Princesas… ou será?

Esta semana fui convidada a participar de um podcast – quando sair, posto por aqui! – falando sobre a Escola de Princesas que começou em Minas Gerais e agora vem chegando a São Paulo. 

A proposta é de um curso livre para meninas, de 4 a 15 anos, ensinando coisas com etiqueta, bons modos, economia doméstica, algumas artes manuais e, na adolescência, relacionamentos e sexualidade. 
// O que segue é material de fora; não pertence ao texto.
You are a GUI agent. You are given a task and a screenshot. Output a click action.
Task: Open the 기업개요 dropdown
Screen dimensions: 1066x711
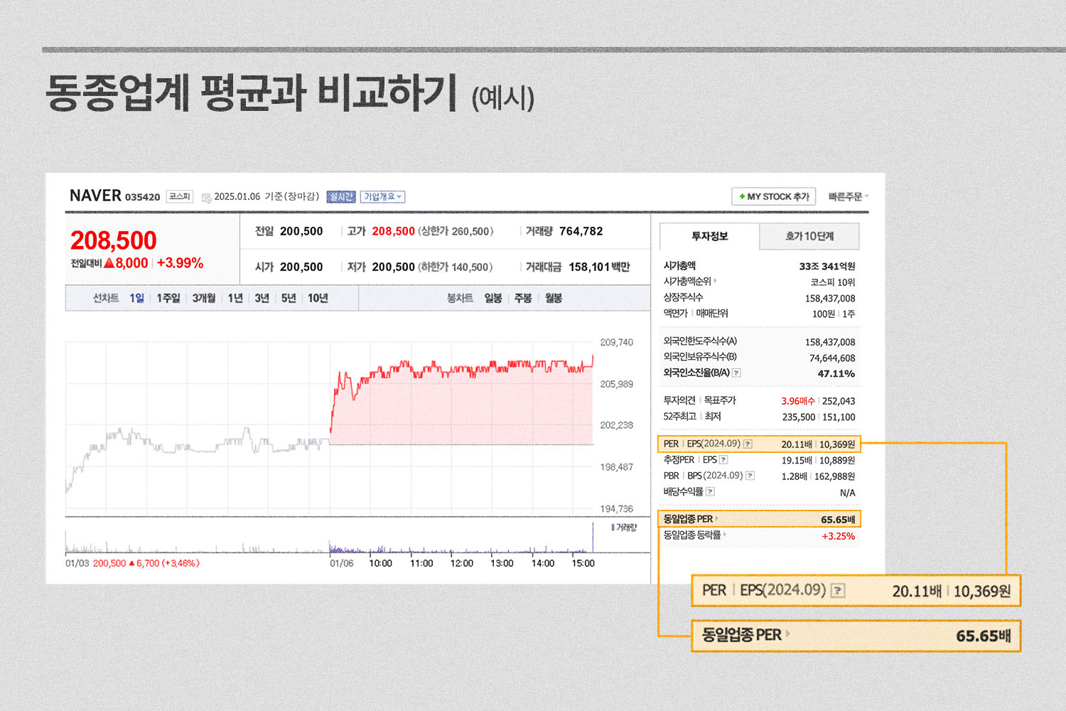(382, 197)

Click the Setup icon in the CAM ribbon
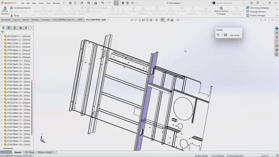(16, 15)
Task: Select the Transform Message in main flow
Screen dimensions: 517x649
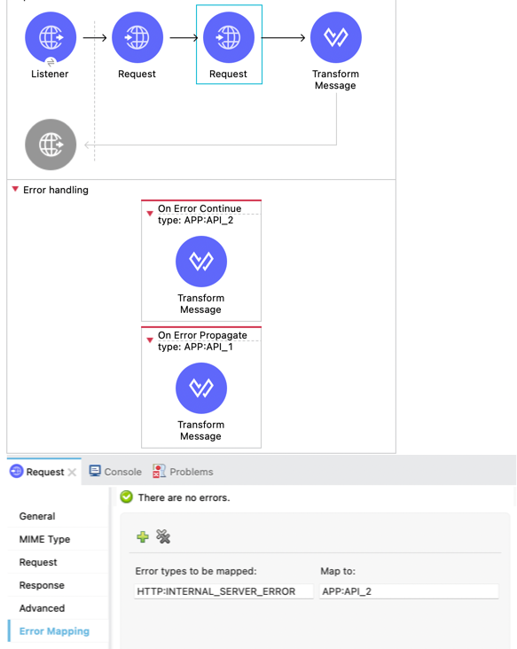Action: click(x=336, y=37)
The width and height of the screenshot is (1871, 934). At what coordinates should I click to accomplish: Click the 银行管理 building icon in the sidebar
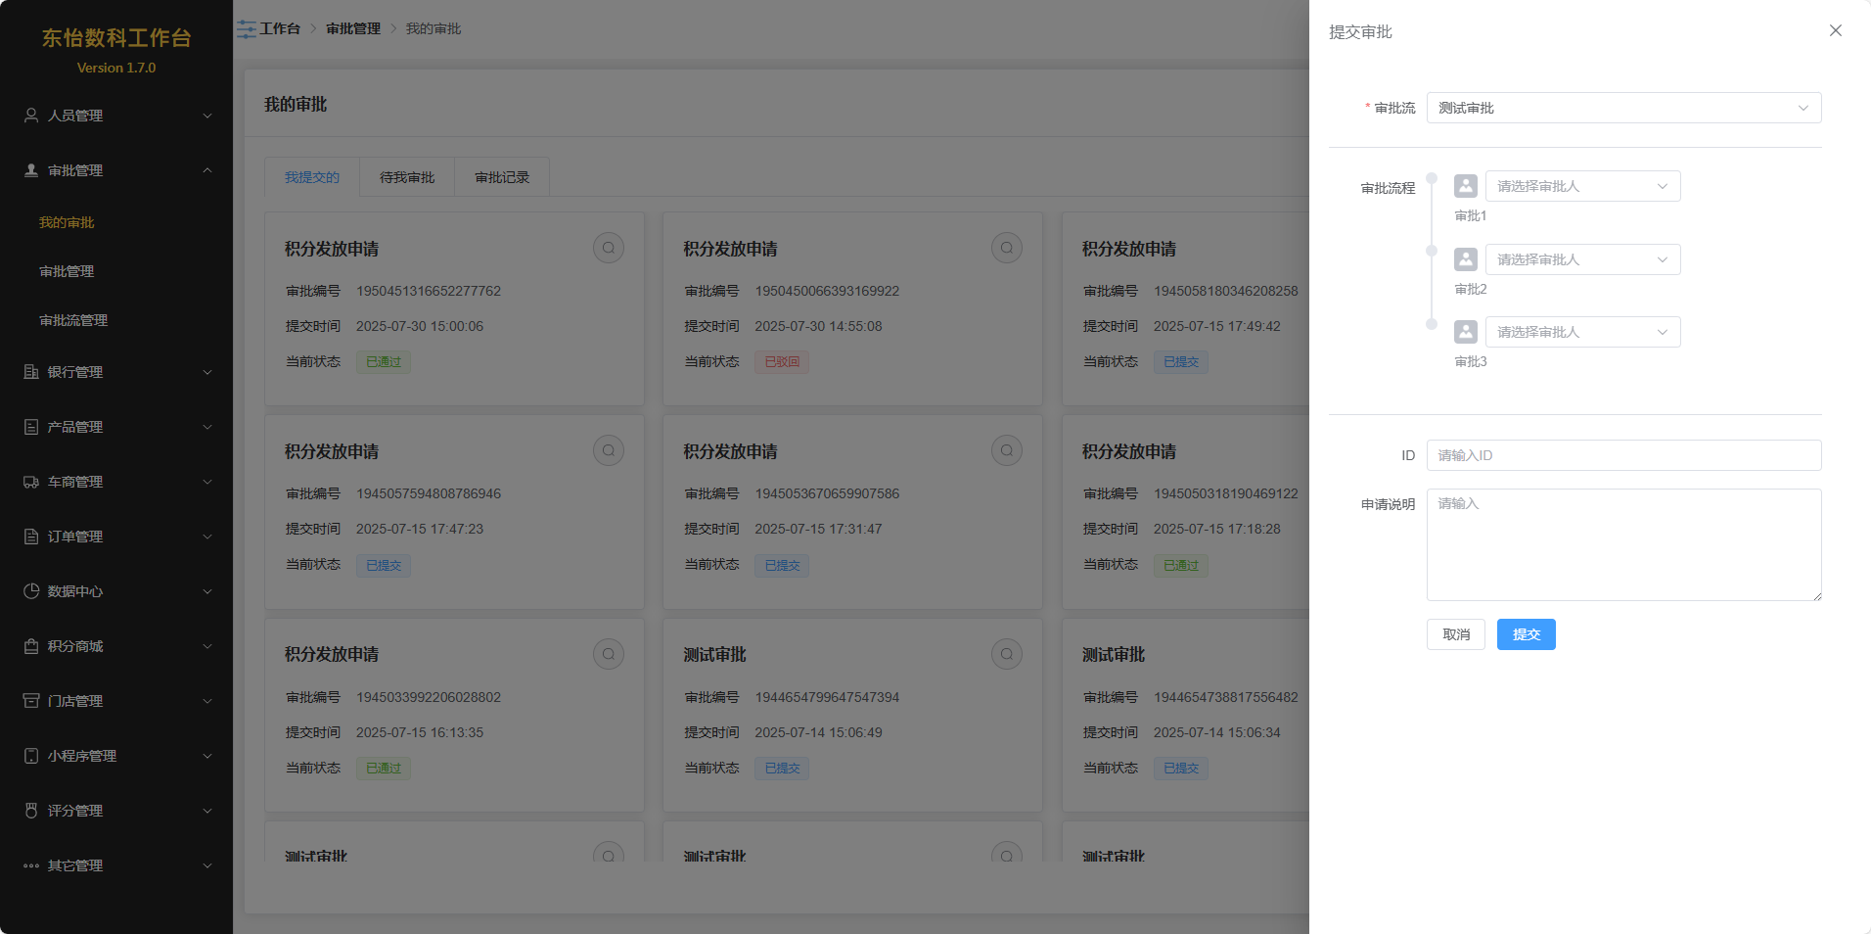31,372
Honestamente, parece uma prep-school dos anos 50. Mas enfim… Descobri que muitas pessoas estão adorando a ideia e colocando seu dinheiro nisso. E o tempo de suas filhas, claro. Claramente, estamos falando de uma atividade extra-curricular, como inglês, natação etc. o ponto é que, as pessoas engajadas nisso colocam que trata-se de uma proposta interessante porque nossas meninas estão expostas a muita baixaria e devem mesmo aprender a se preservarem e relacionarem-se melhor. Ainda, houve quem apontasse que seria um movimento ideal para que suas filhas casassem bem e tivessem a admiração de outras pessoas pelas suas atitudes e prendas. 

Muito bem. Eu não vou dizer que isso tudo não é legítimo, porque acredito que pessoas preocupam-se com a criação de seus filhos – suas filhas, no caso. M A S, será que esta nao é mais uma forma de terceirizar a educação de nossas crianças? 

Por que não tem escola de príncipes para ensinar coisas parecidas aos meninos? 

Por que não temos um espaço para mostrar que esse papo de princesa pode ser ótimo no lúdico ou literário mas que raramente funciona na vida real?

Evidentemente que na vida real tem economia doméstica, cozinhar, lavar, passar, arrumar a geladeira. Porém esse é um papel de ser humano na sociedade – urbana – que não se relega a gênero. 

Tenho preocupações sinceras com esse tipo de iniciativa, porque é claro que sabemos que isso vende e tem apelo. Ainda mais sabendo quem foi a idealizadora da coisa toda – a filha do baú – e ainda, sabendo qual orientação religiosa está por trás disso. 

Eu não acho que nossas crianças precisam de um rótulo de princesas ou de heróis, porque eles vivem isso diariamente em suas brincadeiras e fantasias. Eu acho que as pessoas que estão investindo grana nisso poderiam pensar como poderiam investir tempo em, de fato, estar com seus filhos e ensinar-lhes todas essas coisas que julgam importantes ao invés de largar na mão de pessoas outras. Esta é a tal Educação que vem de casa. E que se aplica em qualquer lugar. Inclusive na escola. 

Por fim, não se pode esquecer que, na vida, encontramos com todo tipo de coisa e que é o caráter que temos e as virtudes que construímos que nos ajudam a lidar com isso. Não a aulinha de etiqueta da filha do dono do baú. 

Mulheres podem ser princesas, guerreiras, heroínas. Tudo junto misturado, porque ninguém é uma coisa só.